Often times ETFs will have lower operating costs than mutual funds, but both mutual funds and ETFs are likely to have expense ratios that may surprise many investors.

The expenses ratios on mutual funds and ETFs can be found online if you know where to look. They may range anywhere from a few tenths of one percent to well over 2% annually.

These operating expenses are applied in addition to the fee charged by an advisor for investment advice.

It is common for many to overlook their total annual portfolio expense. Simply failing to add the funds expense ratios to the cost of investment advice will grossly misrepresent your annual investment expenses.

When an investment advisor is recommending mutual funds or ETFs within a fee based investment account the total annual cost to the account owner can be surprising.

Variable Annuities:

Variable annuities are insurance contracts. Registered representatives of broker dealers often sell them. The broker dealer and their registered representatives earn a commission based on how much money you invest in the product.

Variable annuities have insurance related costs in addition to investment related expenses. For example, mortality and expense charges (M&E) and administrative charges are common fees found on variable annuities. It is common to see M&E charges of 1% or more, and administrative fees of 15 tenths of a percent (0.15%). These charges are deducted annually for the life of the contract.

Many contracts offer optional riders with additional income or death benefit features. The riders often come with an annual expense. The rider fees can vary, but many such as income benefit riders exceed 1% annually.

All of the contract fees may be located within the variable annuity prospectus. However, these documents can be upwards of several hundred pages deep, and filled with hard to understand legal language. It can difficult for many advisors to fully comprehend what they are selling let alone investors like you to navigate what you are buying.

In addition to M&E, Admin, and rider charges there are investment options within the annuity called subaccounts. They also have net annual operating expenses like the mutual funds discussed earlier.

A subaccount within a variable annuity may be similar to a mutual fund outside of a variable annuity.  The subaccount’s net operating expense may be similar as well.  However, sometimes the variable annuity subaccount expenses are even higher than comparable mutual funds outside the annuity.

Paying Fees Is OK, but….

It’s OK to pay fees. After all, you’re going to pay somebody to manage your money. No one worth his or her expertise will do it for free. If they are providing value to you it is worth the cost. The question may be, “What do you consider valuable?”

 

  1. A comprehensive written plan and maintenance of that plan
  2. Advice on financial decisions related and unrelated to investing
  3. Strategies to reduce taxes, order or returns risk and other retirement risks
  4. Competitive investment returns during an up market
  5. Active management that seeks to potentially reduce losses during a downturn by making decisions when to exit and enter the market

 

………and so on, then it may be worth the cost. If you don’t get any of these services, it may not be worth the cost. 
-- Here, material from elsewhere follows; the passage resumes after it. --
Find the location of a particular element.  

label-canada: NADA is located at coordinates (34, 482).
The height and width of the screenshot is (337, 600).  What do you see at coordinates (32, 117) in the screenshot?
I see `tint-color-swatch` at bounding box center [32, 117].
On the other hand, if the advice is free it may not be that great. Remember, you get what you pay for.

Understanding how much you’re paying, whom you’re paying it to, and what you’re getting for it are all things to consider before making any financial decisions.

You should get enough value to justify the fees you are paying, and be satisfied with it. If you’re not satisfied with the services that you’re receiving, then you must ask yourself, “why am I paying these fees to who I am paying them to?”